$A$-stability of Runge-Kutta methods I am studying Runge-Kutta methods, but I can't understand why explicit Runge-Kutta methods are not $A$-stable. Can someone please explain it to me?
 A: First, recall the definition of A-stability in the context of Dahlquist's test equation
\begin{align}
u(t_0 = 0) &= 1\\
u'(t) &= \lambda u(t) =: f\big(u(t)\big) \tag{1} \label{1}
\end{align}
which reads:
A method is called A-stable if $\forall z = \lambda \Delta t : \text{Re}(z) \leq 0$ it holds that
$$\vert u_{n+1} \vert \leq \vert u_n \vert \quad \forall \: n \tag{2} \label{2}$$
where $u_n$ denotes the approximation to $u(t)$ at the $n$'th timestep $t_n = n \Delta t$.

A Runge-Kutta method computes the next iterand $u_{n+1}$ as
$$u_{n+1} = u_n + \Delta t \sum_{k=1}^S b_i k_i \tag{3} \label{3} $$
and the stages $k_i$ are for autonomous $f \neq f(t) = f\big(u(t) \big)$ given by
$$k_i = f\left(u_n + \Delta t \sum_{k=1}^{i-1}a_{ij} k_j \right). \tag{4} \label{4}$$

For the test equation \eqref{1}, \eqref{4} simplifies to
$$k_i = \lambda \left(u_n + \Delta t \sum_{k=1}^{i-1}a_{ij} k_j \right) = \lambda u_n + \Delta t \lambda \sum_{j=1}^{i-1}a_{ij} k_j . \tag{5} \label{5}$$
It is instructive to take a look at the first stages:
\begin{align}
k_1 &= \lambda u_n \tag{6}\\
k_2 &= \lambda u_n + \Delta t \lambda a_{21} k_1=\lambda u_n + \Delta t \lambda a_{21} \lambda u_n = \big(\lambda + \Delta t \lambda^2 a_{21}\big) u_n\tag{7}\\
k_3 &= \lambda u_n + \Delta t \big(\lambda a_{31} k_1 + \lambda a_{32} k_2 \big) \tag{8}\\&= \lambda u_n + \Delta t \lambda a_{31} \lambda u_n + \Delta t \lambda a_{32} \big(\lambda u_n + \Delta t \lambda a_{21} \lambda u_n\big) \tag{9}\\
&= \Big(\lambda + \Delta t \lambda^2 a_{31} + \Delta t \lambda a_{32} \big(\lambda  + \Delta t \lambda a_{21} \lambda \big) \Big)u_n. \tag{10}
\end{align}
In particular, $k_i$ is a polynomial of order $i-1$ in $\Delta t$ ( a rigorous proof can be done trough induction) where all coefficients contain $u_n$.

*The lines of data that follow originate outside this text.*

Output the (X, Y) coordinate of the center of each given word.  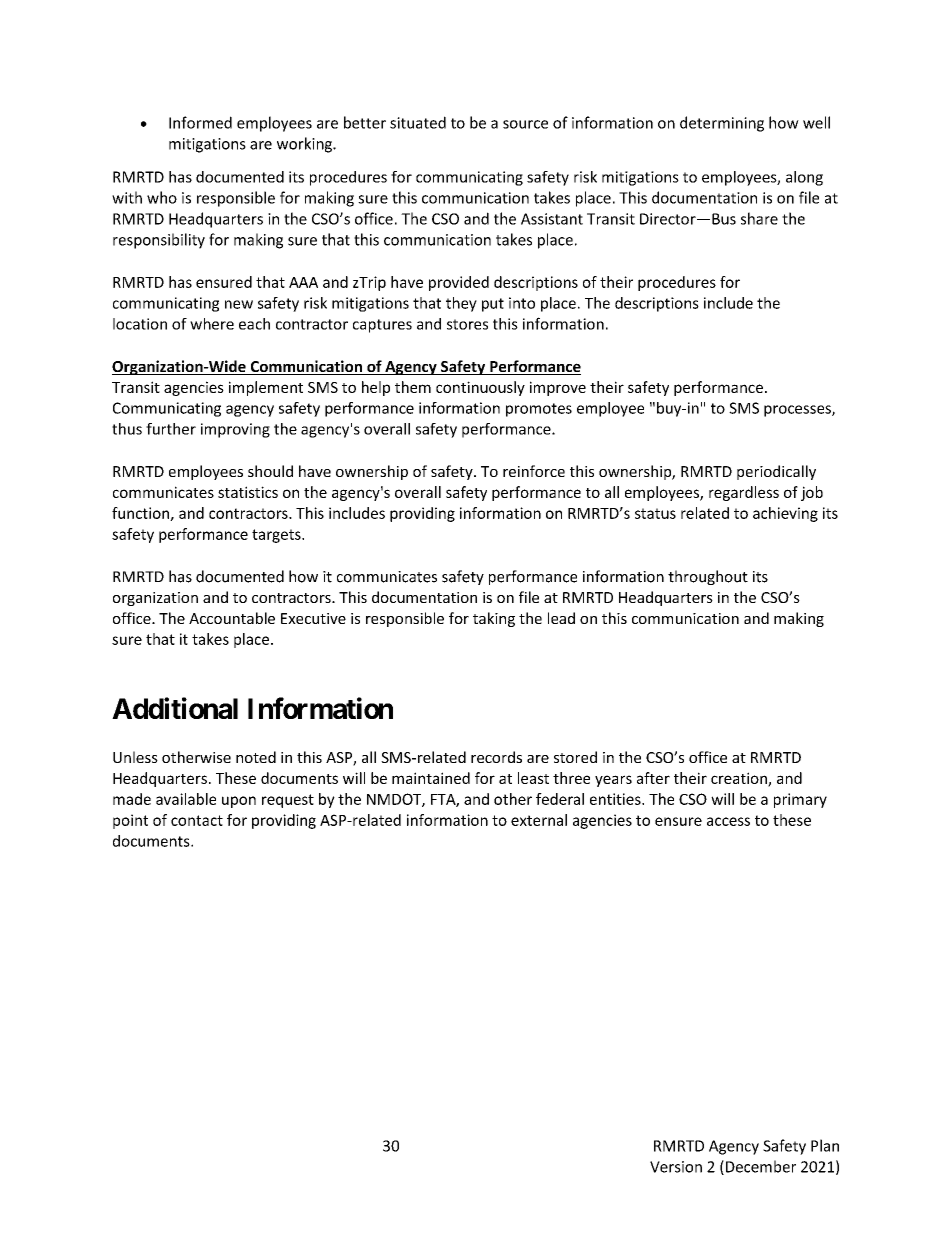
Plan (825, 1145)
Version (676, 1167)
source (525, 124)
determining (722, 124)
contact (197, 820)
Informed (200, 122)
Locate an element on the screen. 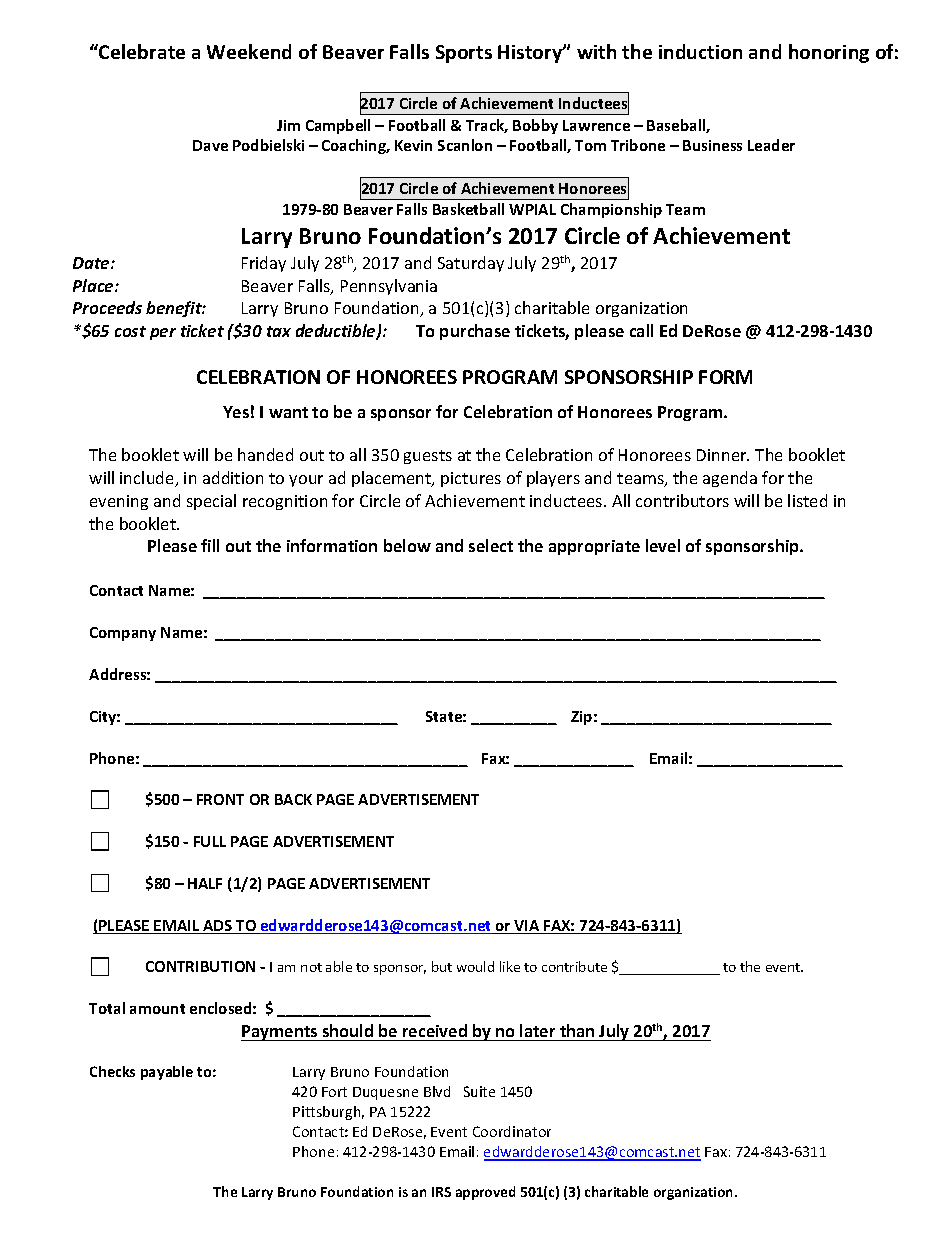 The height and width of the screenshot is (1233, 952). would is located at coordinates (475, 966).
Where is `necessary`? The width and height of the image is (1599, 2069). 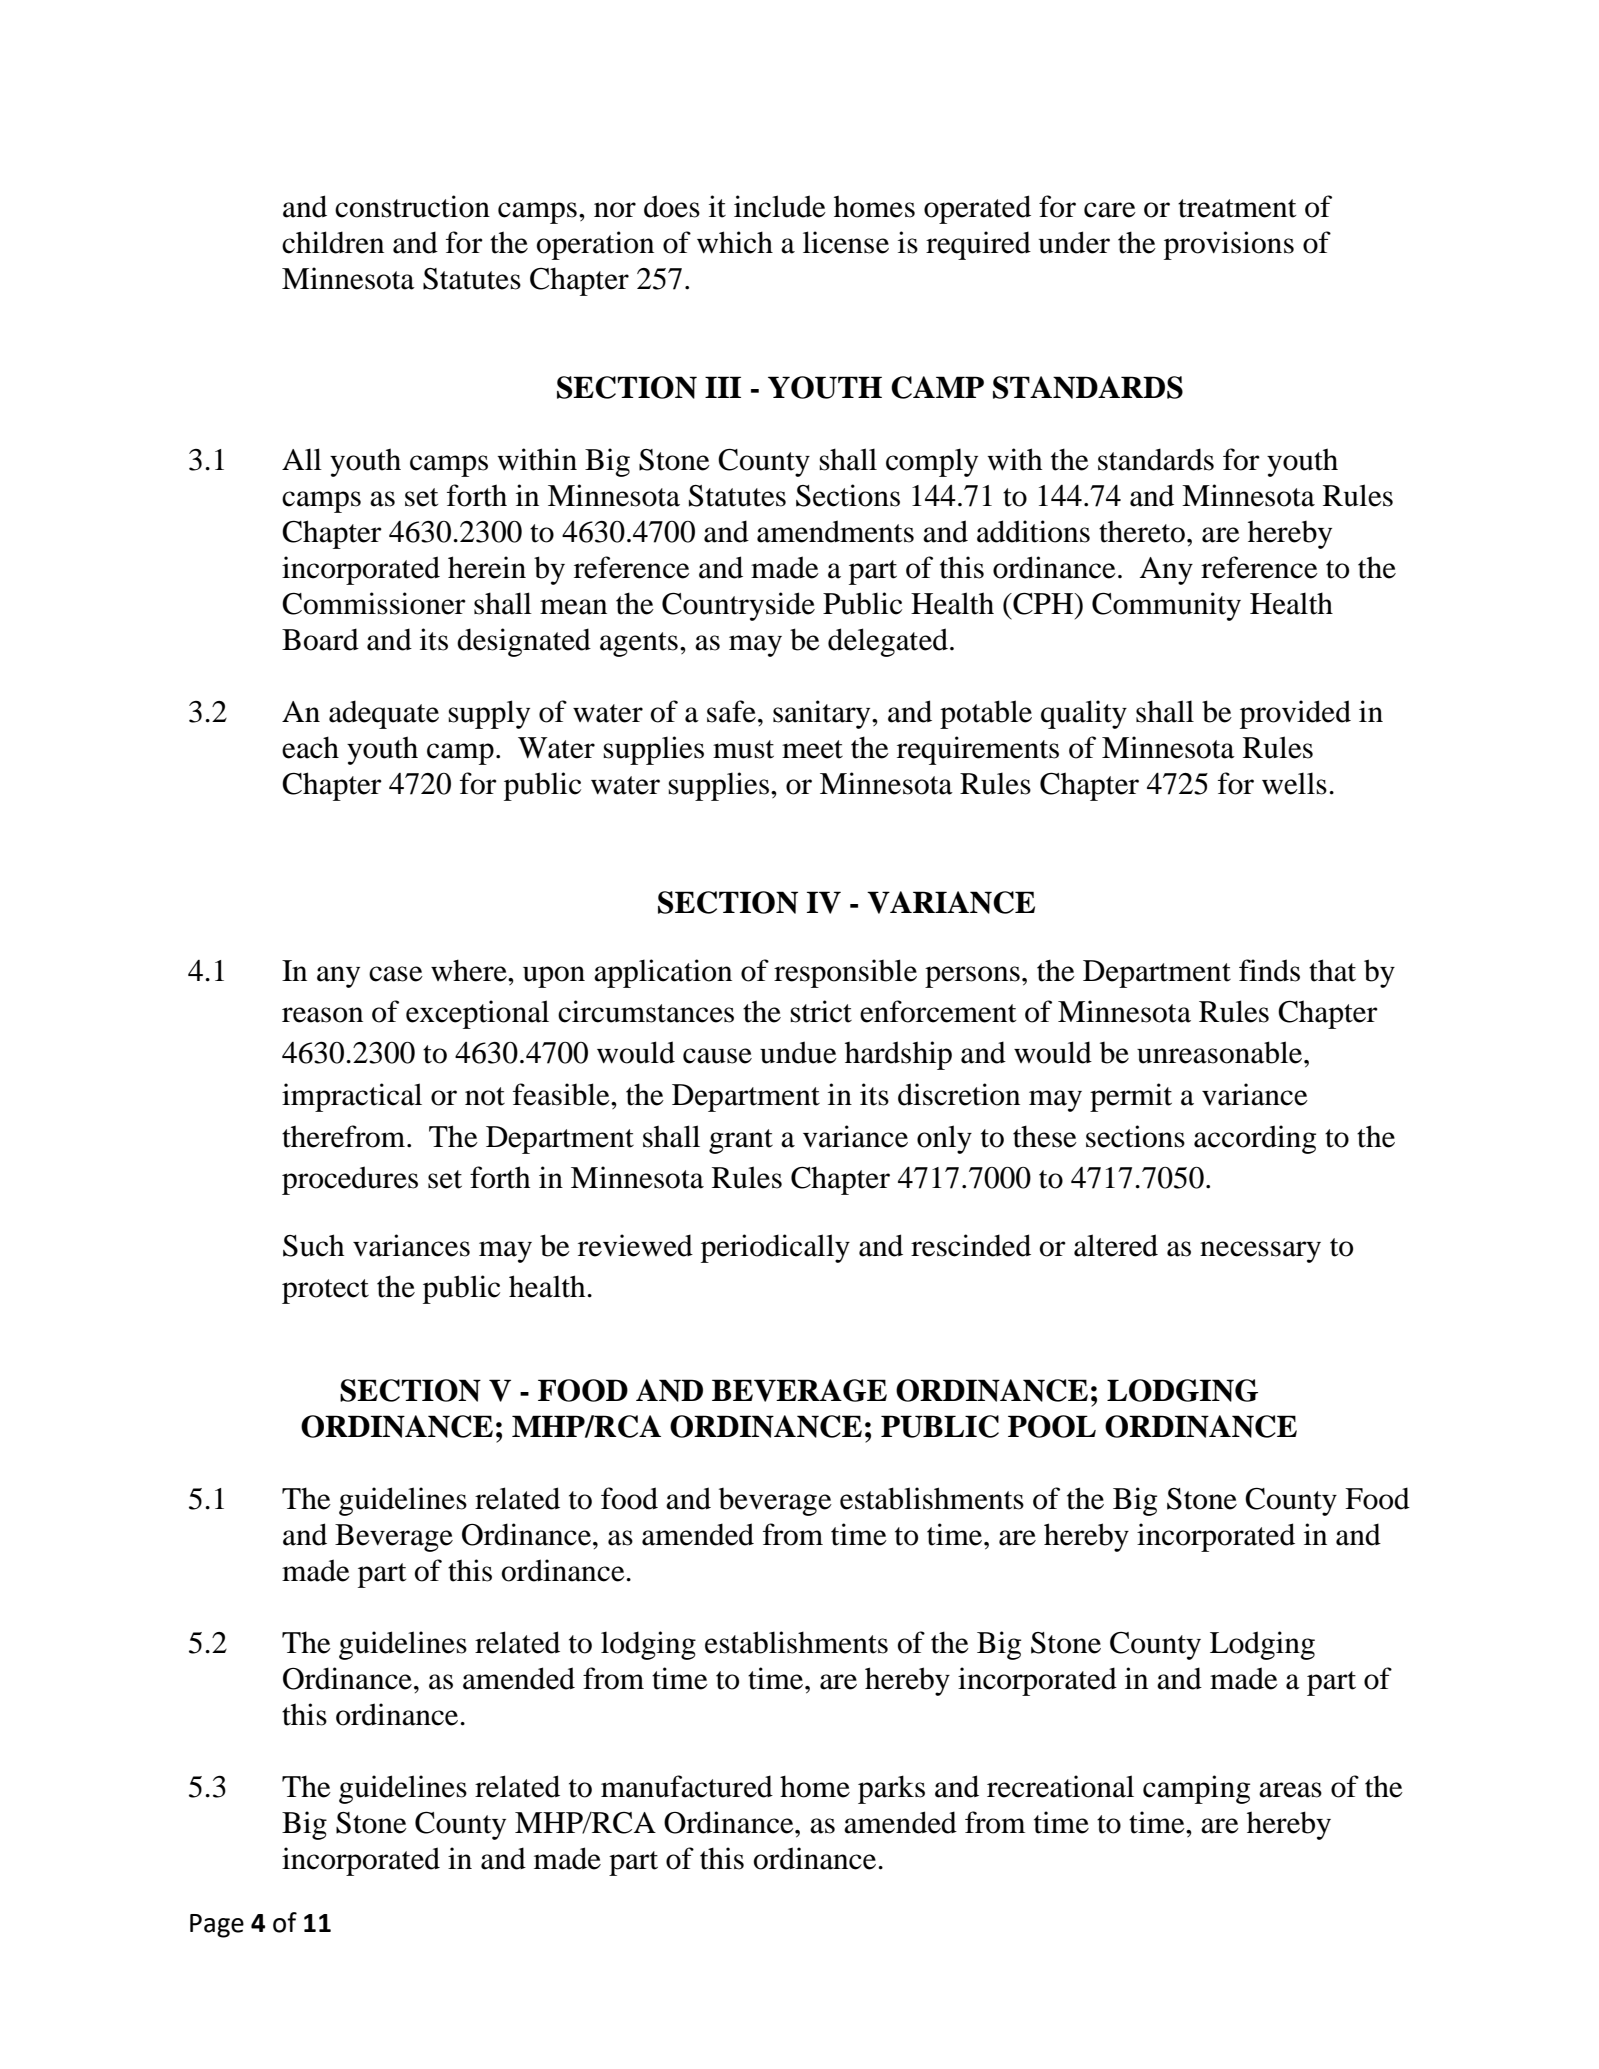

The state update \eqref{3} can thus be written as
$$u_{n+1} = u_n + \sum_{k=1}^S b_i p_i(\lambda \Delta t) u_n = u_n \tilde{p}_S(\lambda \Delta t)\tag{11}$$
where $p_i(\lambda \Delta t), \tilde{p}_S(\lambda \Delta t)$ denote a (general) polynomial in $\lambda \Delta t$ of degree $i$ or $S$, respectively.
To satisfy \eqref{2}, it is clear that we need that
$$ \vert \tilde{p}_S (\lambda \Delta t) \vert \leq 1 \quad \forall \: \lambda \Delta t: \text{Re}(\lambda \Delta t) \leq 0\tag{12}$$
However, it is clear that all non-constant polynomials $p_S(z)$ tend for $z \to \pm \infty$ in absolute value to $\infty$ and thus \eqref{2} is only satisfied for restricted $\lambda \Delta t$.